Sienna Rose Toohey (born 9 March 2009) is an Australian swimmer. She qualified for the 2025 World Aquatics Championships in two events.

==Biography==
Toohey is from Albury, New South Wales. She has two brothers and her father, Damian, is the principal at Albury High School, where Toohey attends. She started swimming because she wanted to play water polo, before deciding to focus solely on swimming. She is a member of the Albury Amateur Swim Club. Albury has no indoor swimming facilities, and thus Toohey trained "outdoors in all weather conditions".

In 2023, at age 14, Toohey broke five records at the School Sports Australia Championships. She competed at the 2024 Australian Swimming Trials and won the bronze medal in the 100m breaststroke with a time of 1:07.01, breaking the 24-year-old record in her age group held by Leisel Jones, while narrowly missing qualification to the 2024 Summer Olympics by less than a tenth of a second.
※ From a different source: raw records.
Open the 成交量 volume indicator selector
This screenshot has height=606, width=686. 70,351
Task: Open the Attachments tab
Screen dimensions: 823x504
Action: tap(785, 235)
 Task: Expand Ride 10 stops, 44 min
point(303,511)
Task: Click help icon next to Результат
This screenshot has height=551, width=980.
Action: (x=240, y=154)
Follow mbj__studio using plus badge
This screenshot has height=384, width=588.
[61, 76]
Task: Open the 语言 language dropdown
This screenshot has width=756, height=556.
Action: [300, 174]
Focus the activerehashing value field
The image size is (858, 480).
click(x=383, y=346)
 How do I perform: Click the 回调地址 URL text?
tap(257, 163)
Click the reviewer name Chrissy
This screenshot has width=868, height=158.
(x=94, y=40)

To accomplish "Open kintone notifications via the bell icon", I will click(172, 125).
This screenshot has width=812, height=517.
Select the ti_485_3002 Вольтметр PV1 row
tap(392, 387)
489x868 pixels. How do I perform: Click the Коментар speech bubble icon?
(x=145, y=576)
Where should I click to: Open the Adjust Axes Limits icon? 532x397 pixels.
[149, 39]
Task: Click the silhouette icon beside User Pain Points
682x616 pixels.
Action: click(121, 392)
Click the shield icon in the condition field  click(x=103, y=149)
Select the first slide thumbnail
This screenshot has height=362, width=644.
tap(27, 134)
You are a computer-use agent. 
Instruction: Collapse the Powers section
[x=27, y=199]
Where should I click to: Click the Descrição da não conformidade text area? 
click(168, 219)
In August 2024, she competed at the 2024 Junior Pan Pacific Swimming Championships, winning a silver medal in the 100m breaststroke.

At the 2025 Australian Age Championships, Toohey won four gold medals and set two national records in her age group, earning selection to the World Junior Championships. She spent six weeks training in Canberra away from her family in preparation for the 2025 Australian Swimming Trials. There, she set a personal best in the 100m with a time of 1:06.55, finishing first and thus qualifying for the 2025 World Aquatics Championships.